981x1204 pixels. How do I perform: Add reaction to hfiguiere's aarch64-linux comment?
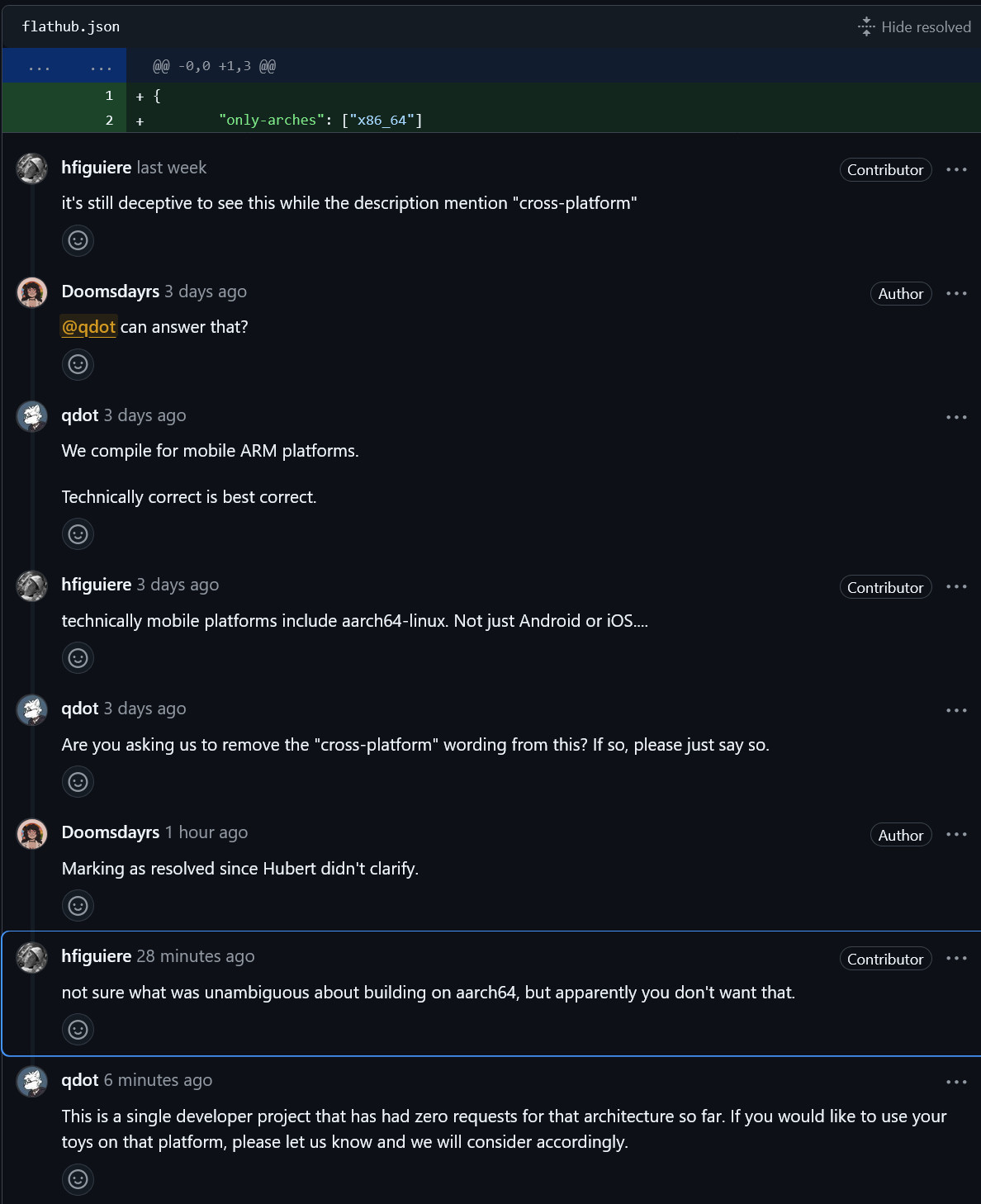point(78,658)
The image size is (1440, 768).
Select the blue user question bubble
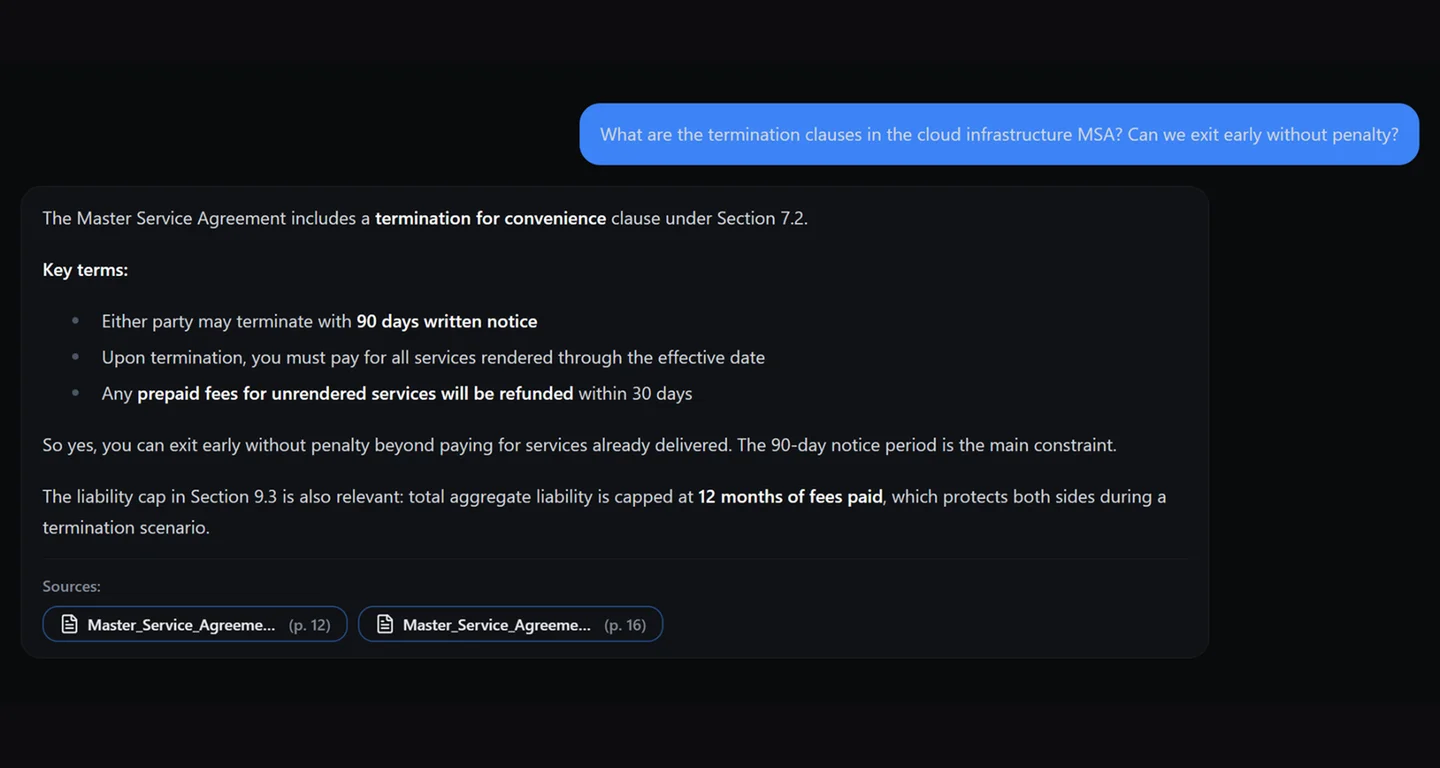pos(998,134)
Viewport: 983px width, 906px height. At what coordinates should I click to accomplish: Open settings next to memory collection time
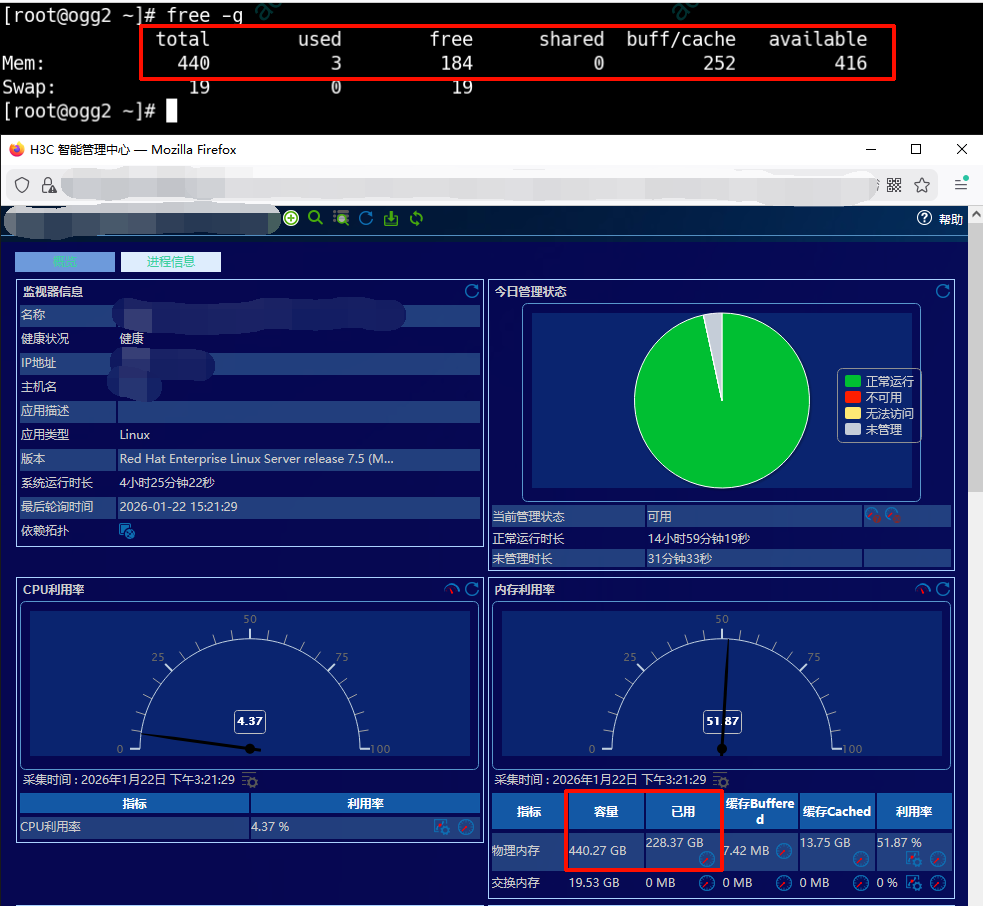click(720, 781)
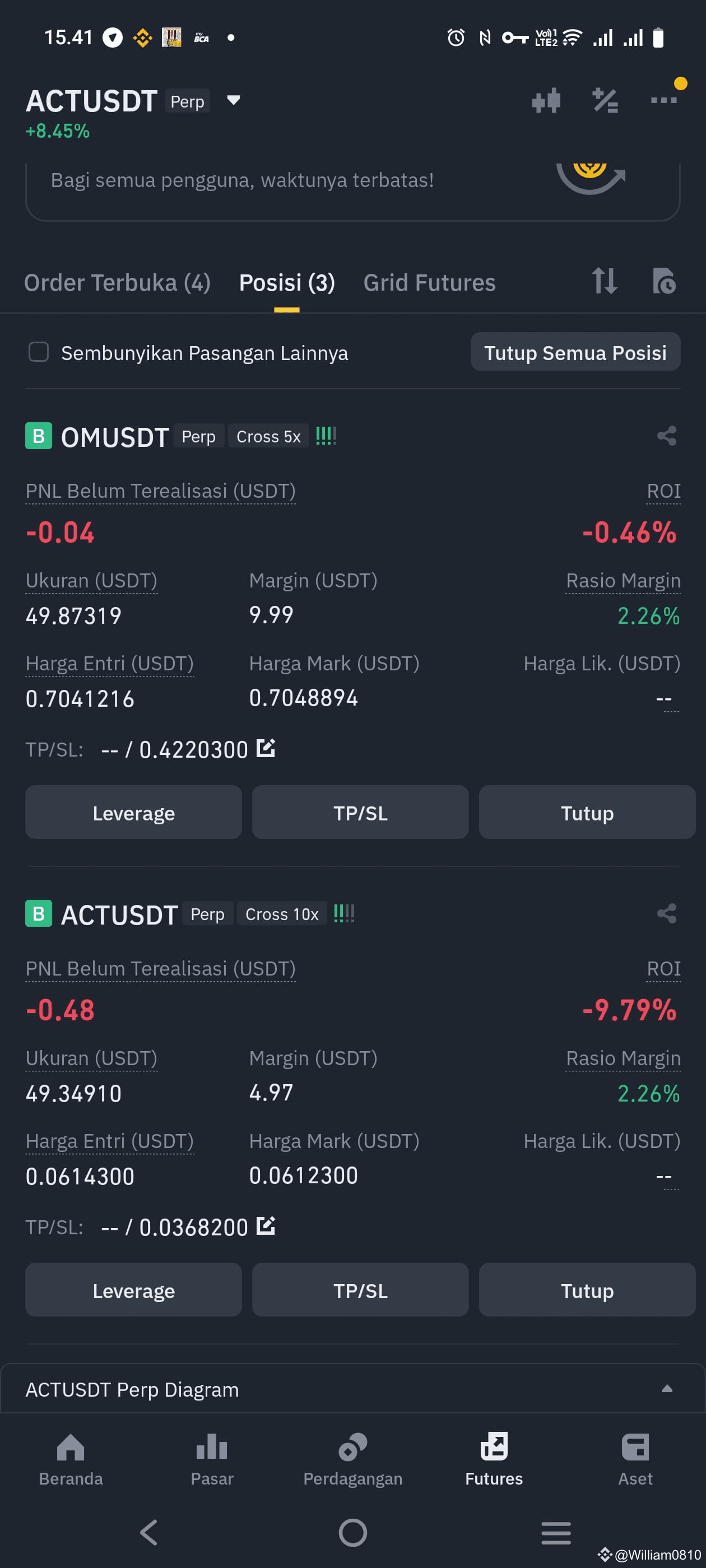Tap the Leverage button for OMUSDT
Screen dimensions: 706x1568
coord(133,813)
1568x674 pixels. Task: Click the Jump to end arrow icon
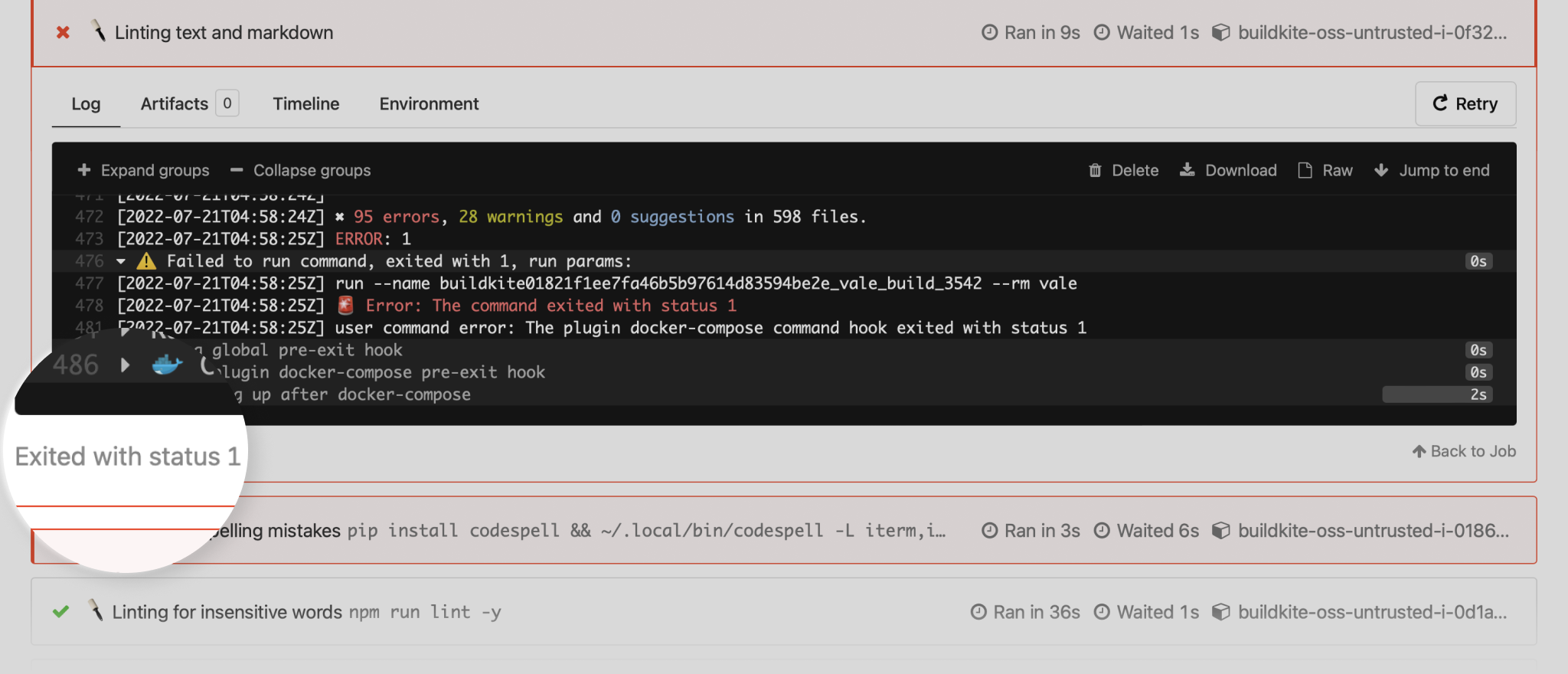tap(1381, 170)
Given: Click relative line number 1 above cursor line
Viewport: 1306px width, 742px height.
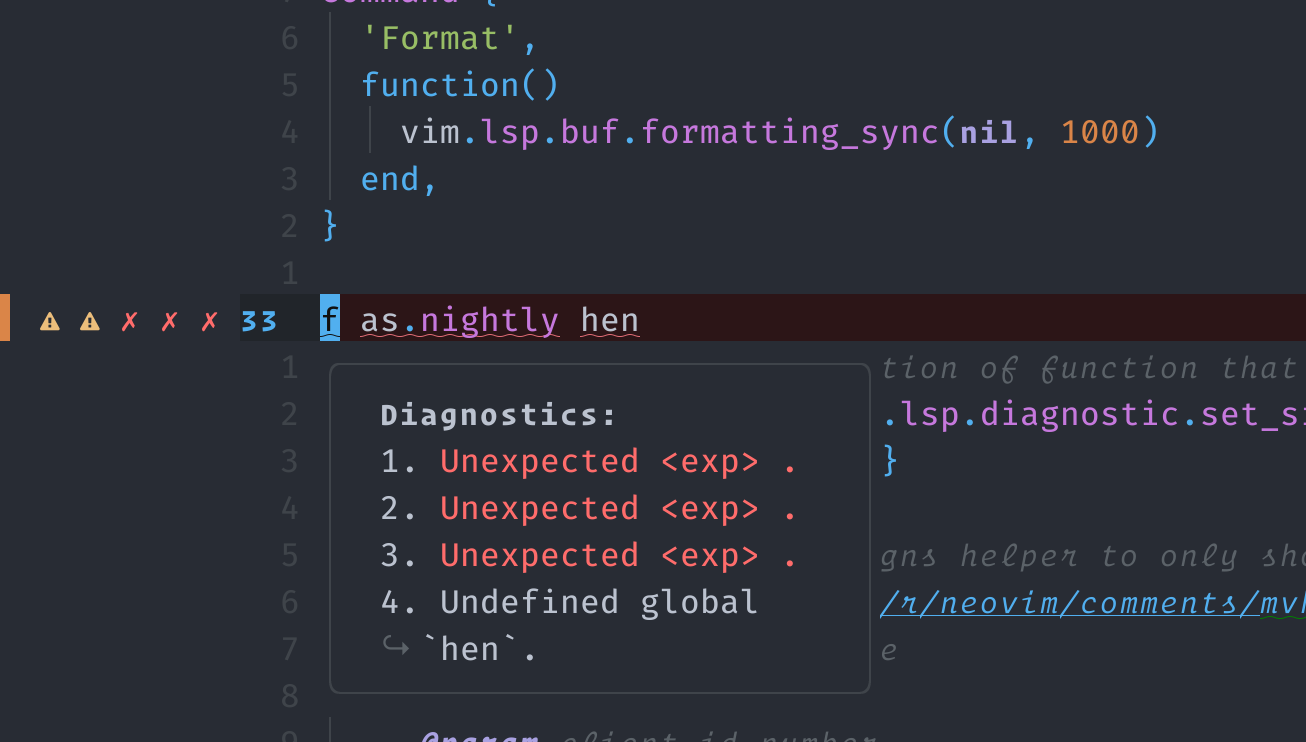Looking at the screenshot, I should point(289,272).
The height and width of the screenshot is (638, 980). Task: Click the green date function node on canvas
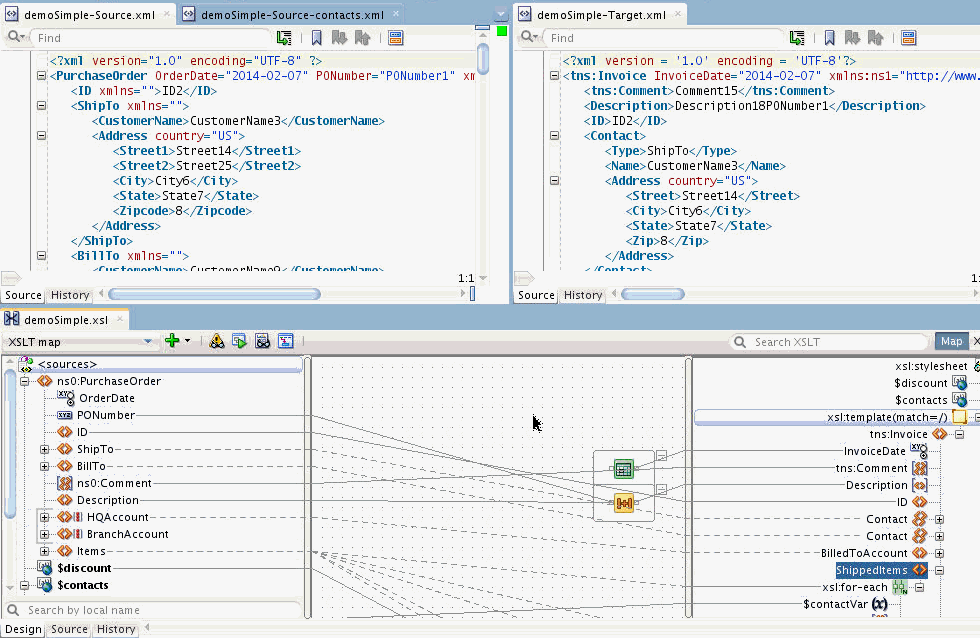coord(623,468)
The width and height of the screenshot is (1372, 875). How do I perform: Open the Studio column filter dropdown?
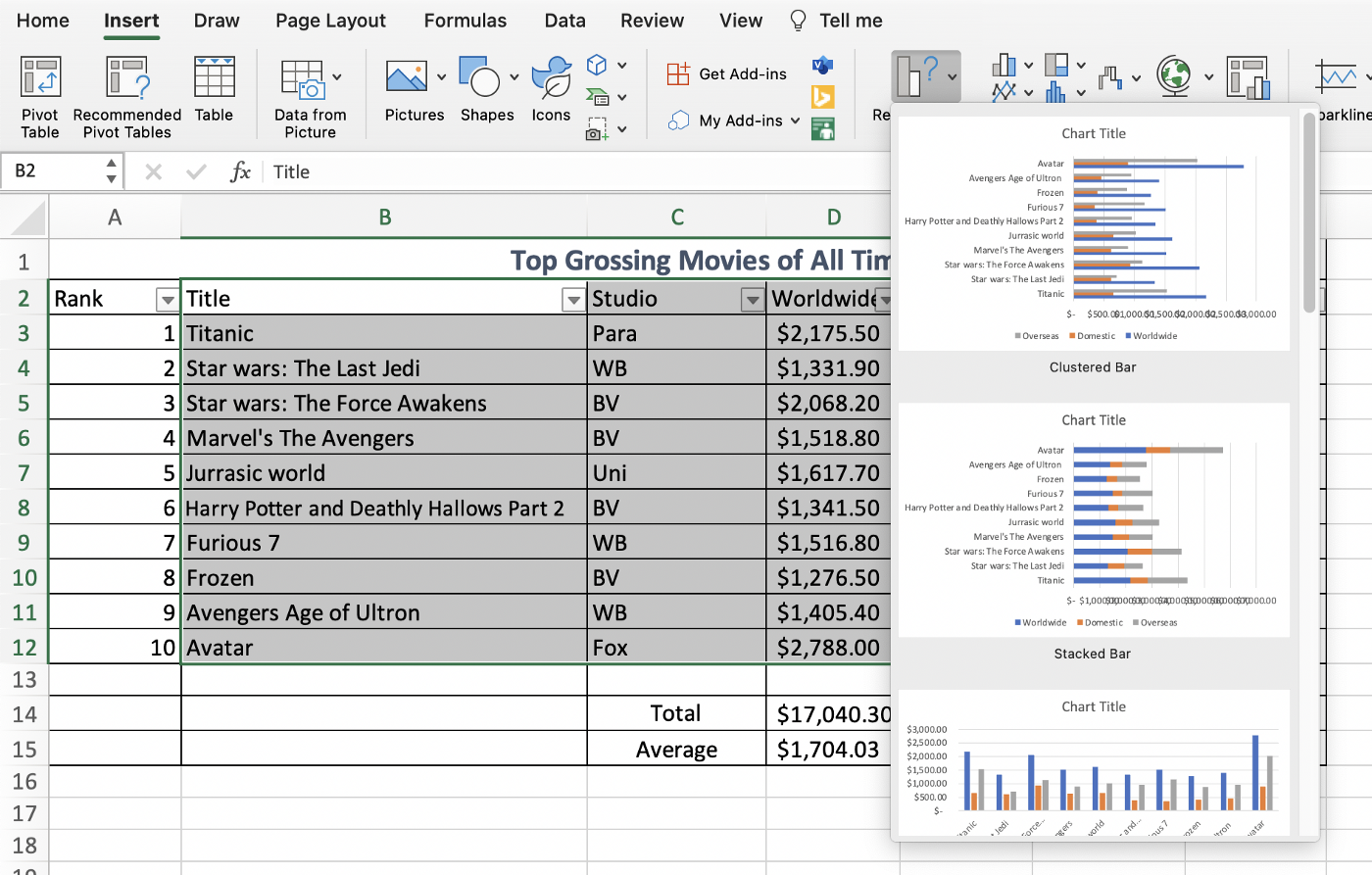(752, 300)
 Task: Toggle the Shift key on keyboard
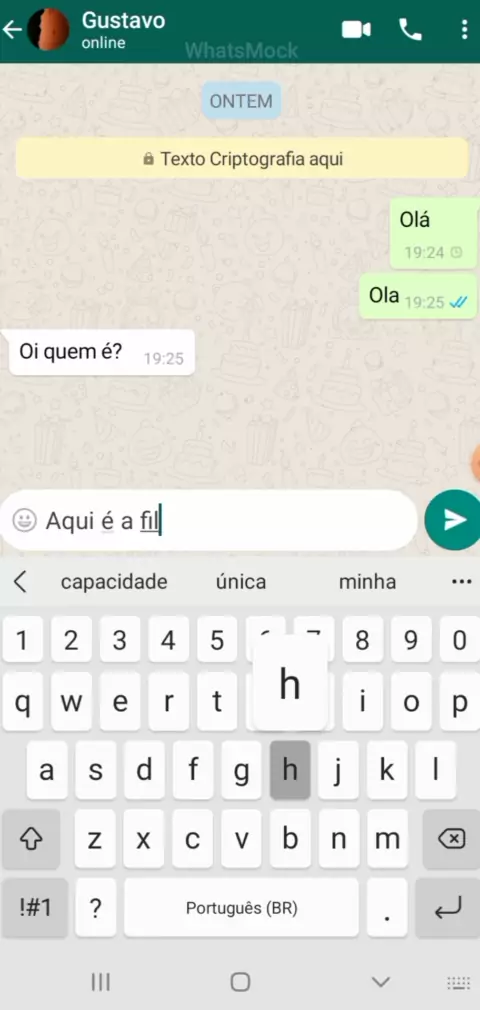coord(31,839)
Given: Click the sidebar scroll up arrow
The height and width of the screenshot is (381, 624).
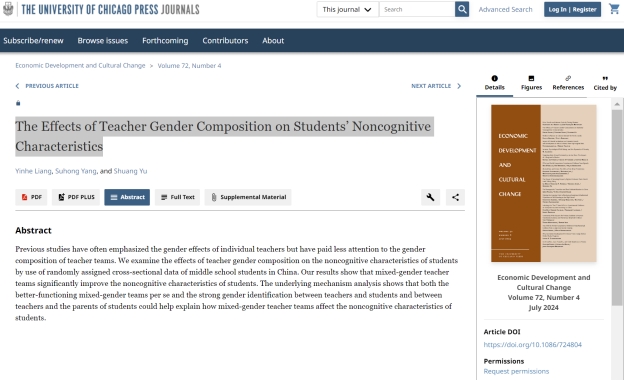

AIM OF THE TASK:
Which lines above hold the string "Given"? Copy each of them.

RESPONSE TO THIS EXERCISE:
Given: Click relative line number 1 above cursor line
Given: Click the sidebar scroll up arrow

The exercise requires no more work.